• PROBLEM DETAILS
Every record must be retyped exactly as it reads.

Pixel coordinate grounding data
====================

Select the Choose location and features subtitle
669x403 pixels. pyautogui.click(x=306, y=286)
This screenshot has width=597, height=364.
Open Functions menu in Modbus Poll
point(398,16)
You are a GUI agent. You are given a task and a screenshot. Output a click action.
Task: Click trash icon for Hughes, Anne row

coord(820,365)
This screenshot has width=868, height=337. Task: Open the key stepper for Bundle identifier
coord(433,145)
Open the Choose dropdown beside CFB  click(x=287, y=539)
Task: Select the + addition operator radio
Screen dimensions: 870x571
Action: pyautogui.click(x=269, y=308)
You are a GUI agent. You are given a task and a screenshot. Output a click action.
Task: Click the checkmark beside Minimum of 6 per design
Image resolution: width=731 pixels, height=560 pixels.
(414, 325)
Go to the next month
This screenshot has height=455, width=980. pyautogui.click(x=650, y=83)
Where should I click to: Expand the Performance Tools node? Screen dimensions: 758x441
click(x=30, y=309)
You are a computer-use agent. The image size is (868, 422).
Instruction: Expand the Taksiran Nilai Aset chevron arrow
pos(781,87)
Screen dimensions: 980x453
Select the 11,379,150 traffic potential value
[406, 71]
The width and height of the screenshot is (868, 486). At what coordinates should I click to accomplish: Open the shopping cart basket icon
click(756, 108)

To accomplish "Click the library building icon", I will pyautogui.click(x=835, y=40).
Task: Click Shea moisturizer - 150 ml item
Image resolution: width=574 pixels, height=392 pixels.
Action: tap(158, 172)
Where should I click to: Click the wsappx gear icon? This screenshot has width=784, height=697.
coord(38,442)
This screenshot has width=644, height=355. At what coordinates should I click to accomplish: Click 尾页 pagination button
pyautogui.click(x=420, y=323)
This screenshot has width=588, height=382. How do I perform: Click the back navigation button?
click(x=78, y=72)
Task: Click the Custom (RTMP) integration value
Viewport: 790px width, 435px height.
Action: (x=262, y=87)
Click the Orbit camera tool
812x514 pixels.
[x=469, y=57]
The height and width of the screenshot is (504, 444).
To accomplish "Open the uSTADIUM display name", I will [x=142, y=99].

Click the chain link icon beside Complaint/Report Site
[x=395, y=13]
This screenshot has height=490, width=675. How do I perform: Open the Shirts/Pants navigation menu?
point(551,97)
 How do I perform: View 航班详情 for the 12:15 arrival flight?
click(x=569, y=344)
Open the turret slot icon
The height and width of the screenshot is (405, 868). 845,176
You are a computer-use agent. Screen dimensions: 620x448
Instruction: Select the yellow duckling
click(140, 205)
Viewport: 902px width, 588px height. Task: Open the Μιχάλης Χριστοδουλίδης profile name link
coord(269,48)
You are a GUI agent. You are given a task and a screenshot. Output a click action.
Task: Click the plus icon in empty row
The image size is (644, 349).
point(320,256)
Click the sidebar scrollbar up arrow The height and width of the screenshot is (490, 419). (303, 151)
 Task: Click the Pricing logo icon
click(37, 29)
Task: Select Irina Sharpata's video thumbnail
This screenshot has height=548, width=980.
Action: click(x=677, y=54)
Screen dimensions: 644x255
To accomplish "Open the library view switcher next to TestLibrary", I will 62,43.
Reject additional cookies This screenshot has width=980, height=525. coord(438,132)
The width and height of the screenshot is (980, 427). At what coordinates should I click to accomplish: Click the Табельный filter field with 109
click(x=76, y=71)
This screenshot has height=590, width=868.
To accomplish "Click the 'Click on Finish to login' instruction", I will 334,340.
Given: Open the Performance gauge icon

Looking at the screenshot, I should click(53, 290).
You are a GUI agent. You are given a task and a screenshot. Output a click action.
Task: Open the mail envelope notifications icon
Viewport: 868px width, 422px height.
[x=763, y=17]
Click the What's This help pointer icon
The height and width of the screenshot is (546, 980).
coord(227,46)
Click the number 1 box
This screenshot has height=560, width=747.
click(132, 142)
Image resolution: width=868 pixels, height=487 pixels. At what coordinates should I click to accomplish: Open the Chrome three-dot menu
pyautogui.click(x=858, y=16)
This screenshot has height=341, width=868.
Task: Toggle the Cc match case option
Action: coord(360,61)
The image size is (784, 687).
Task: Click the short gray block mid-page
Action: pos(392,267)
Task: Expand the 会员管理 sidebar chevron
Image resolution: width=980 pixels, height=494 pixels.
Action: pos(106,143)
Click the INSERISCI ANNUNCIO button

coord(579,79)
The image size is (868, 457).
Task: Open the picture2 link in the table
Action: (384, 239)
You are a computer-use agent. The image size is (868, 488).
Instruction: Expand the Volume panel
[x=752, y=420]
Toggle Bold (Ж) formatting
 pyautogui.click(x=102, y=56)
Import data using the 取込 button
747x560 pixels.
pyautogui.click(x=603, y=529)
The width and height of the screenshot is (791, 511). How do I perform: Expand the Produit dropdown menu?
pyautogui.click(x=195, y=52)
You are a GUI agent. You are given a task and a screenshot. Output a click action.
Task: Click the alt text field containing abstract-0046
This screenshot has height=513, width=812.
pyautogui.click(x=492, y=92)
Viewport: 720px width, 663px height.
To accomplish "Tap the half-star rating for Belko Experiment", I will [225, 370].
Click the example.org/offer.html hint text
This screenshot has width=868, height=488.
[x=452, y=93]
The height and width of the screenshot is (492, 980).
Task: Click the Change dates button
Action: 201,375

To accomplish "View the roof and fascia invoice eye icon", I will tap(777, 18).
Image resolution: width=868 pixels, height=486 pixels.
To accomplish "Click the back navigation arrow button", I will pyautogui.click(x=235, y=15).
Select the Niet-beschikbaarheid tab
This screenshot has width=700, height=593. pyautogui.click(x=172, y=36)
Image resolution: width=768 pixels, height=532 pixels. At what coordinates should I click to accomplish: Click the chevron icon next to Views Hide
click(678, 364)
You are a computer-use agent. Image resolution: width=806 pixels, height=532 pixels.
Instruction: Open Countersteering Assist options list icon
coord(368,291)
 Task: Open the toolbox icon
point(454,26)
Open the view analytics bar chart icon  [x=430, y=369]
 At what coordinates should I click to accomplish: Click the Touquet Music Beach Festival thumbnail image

====================

• YOUR RESPONSE
Select the Choose location and features subtitle
669x403 pixels. pyautogui.click(x=306, y=286)
This screenshot has width=597, height=364.
Open Functions menu in Modbus Poll
point(398,16)
You are a GUI agent. You are given a task and a screenshot. Output a click action.
Task: Click trash icon for Hughes, Anne row

coord(820,365)
This screenshot has width=868, height=337. Task: Open the key stepper for Bundle identifier
coord(433,145)
Open the Choose dropdown beside CFB  click(x=287, y=539)
Task: Select the + addition operator radio
Screen dimensions: 870x571
Action: pyautogui.click(x=269, y=308)
You are a GUI agent. You are given a task and a screenshot. Output a click action.
Task: Click the checkmark beside Minimum of 6 per design
Image resolution: width=731 pixels, height=560 pixels.
(414, 325)
Go to the next month
This screenshot has height=455, width=980. pyautogui.click(x=650, y=83)
Where should I click to: Expand the Performance Tools node? Screen dimensions: 758x441
click(x=30, y=309)
You are a computer-use agent. The image size is (868, 422).
Instruction: Expand the Taksiran Nilai Aset chevron arrow
pos(781,87)
Screen dimensions: 980x453
Select the 11,379,150 traffic potential value
[406, 71]
The width and height of the screenshot is (868, 486). At what coordinates should I click to accomplish: Open the shopping cart basket icon
click(756, 108)

To accomplish "Click the library building icon", I will pyautogui.click(x=835, y=40).
Task: Click Shea moisturizer - 150 ml item
Image resolution: width=574 pixels, height=392 pixels.
Action: tap(158, 172)
Where should I click to: Click the wsappx gear icon? This screenshot has width=784, height=697.
coord(38,442)
This screenshot has width=644, height=355. At what coordinates should I click to accomplish: Click 尾页 pagination button
pyautogui.click(x=420, y=323)
This screenshot has width=588, height=382. How do I perform: Click the back navigation button?
click(x=78, y=72)
Task: Click the Custom (RTMP) integration value
Viewport: 790px width, 435px height.
Action: (x=262, y=87)
Click the Orbit camera tool
812x514 pixels.
[x=469, y=57]
The height and width of the screenshot is (504, 444).
To accomplish "Open the uSTADIUM display name", I will [x=142, y=99].

Click the chain link icon beside Complaint/Report Site
[x=395, y=13]
This screenshot has height=490, width=675. How do I perform: Open the Shirts/Pants navigation menu?
point(551,97)
 How do I perform: View 航班详情 for the 12:15 arrival flight?
click(x=569, y=344)
Open the turret slot icon
The height and width of the screenshot is (405, 868). 845,176
You are a computer-use agent. Screen dimensions: 620x448
Instruction: Select the yellow duckling
click(140, 205)
Viewport: 902px width, 588px height. Task: Open the Μιχάλης Χριστοδουλίδης profile name link
coord(269,48)
You are a GUI agent. You are given a task and a screenshot. Output a click action.
Task: Click the plus icon in empty row
The image size is (644, 349).
point(320,256)
Click the sidebar scrollbar up arrow The height and width of the screenshot is (490, 419). (303, 151)
 Task: Click the Pricing logo icon
click(37, 29)
Task: Select Irina Sharpata's video thumbnail
This screenshot has height=548, width=980.
Action: click(x=677, y=54)
Screen dimensions: 644x255
To accomplish "Open the library view switcher next to TestLibrary", I will 62,43.
Reject additional cookies This screenshot has width=980, height=525. coord(438,132)
The width and height of the screenshot is (980, 427). At what coordinates should I click to accomplish: Click the Табельный filter field with 109
click(x=76, y=71)
This screenshot has height=590, width=868.
To accomplish "Click the 'Click on Finish to login' instruction", I will 334,340.
Given: Open the Performance gauge icon

Looking at the screenshot, I should click(53, 290).
You are a GUI agent. You are given a task and a screenshot. Output a click action.
Task: Open the mail envelope notifications icon
Viewport: 868px width, 422px height.
[x=763, y=17]
Click the What's This help pointer icon
The height and width of the screenshot is (546, 980).
coord(227,46)
Click the number 1 box
This screenshot has height=560, width=747.
click(132, 142)
Image resolution: width=868 pixels, height=487 pixels. At what coordinates should I click to accomplish: Open the Chrome three-dot menu
pyautogui.click(x=858, y=16)
This screenshot has height=341, width=868.
Task: Toggle the Cc match case option
Action: coord(360,61)
The image size is (784, 687).
Task: Click the short gray block mid-page
Action: pos(392,267)
Task: Expand the 会员管理 sidebar chevron
Image resolution: width=980 pixels, height=494 pixels.
Action: pos(106,143)
Click the INSERISCI ANNUNCIO button

coord(579,79)
The image size is (868, 457).
Task: Open the picture2 link in the table
Action: (384, 239)
You are a computer-use agent. The image size is (868, 488).
Instruction: Expand the Volume panel
[x=752, y=420]
Toggle Bold (Ж) formatting
 pyautogui.click(x=102, y=56)
Import data using the 取込 button
747x560 pixels.
pyautogui.click(x=603, y=529)
The width and height of the screenshot is (791, 511). How do I perform: Expand the Produit dropdown menu?
pyautogui.click(x=195, y=52)
You are a GUI agent. You are given a task and a screenshot. Output a click action.
Task: Click the alt text field containing abstract-0046
This screenshot has height=513, width=812.
pyautogui.click(x=492, y=92)
Viewport: 720px width, 663px height.
To accomplish "Tap the half-star rating for Belko Experiment", I will [225, 370].
Click the example.org/offer.html hint text
This screenshot has width=868, height=488.
[x=452, y=93]
The height and width of the screenshot is (492, 980).
Task: Click the Change dates button
Action: 201,375

To accomplish "View the roof and fascia invoice eye icon", I will tap(777, 18).
Image resolution: width=868 pixels, height=486 pixels.
To accomplish "Click the back navigation arrow button", I will pyautogui.click(x=235, y=15).
Select the Niet-beschikbaarheid tab
This screenshot has width=700, height=593. pyautogui.click(x=172, y=36)
Image resolution: width=768 pixels, height=532 pixels. At what coordinates should I click to accomplish: Click the chevron icon next to Views Hide
click(678, 364)
You are a computer-use agent. Image resolution: width=806 pixels, height=532 pixels.
Instruction: Open Countersteering Assist options list icon
coord(368,291)
 Task: Open the toolbox icon
point(454,26)
Open the view analytics bar chart icon  [x=430, y=369]
 At what coordinates should I click to accomplish: Click the Touquet Music Beach Festival thumbnail image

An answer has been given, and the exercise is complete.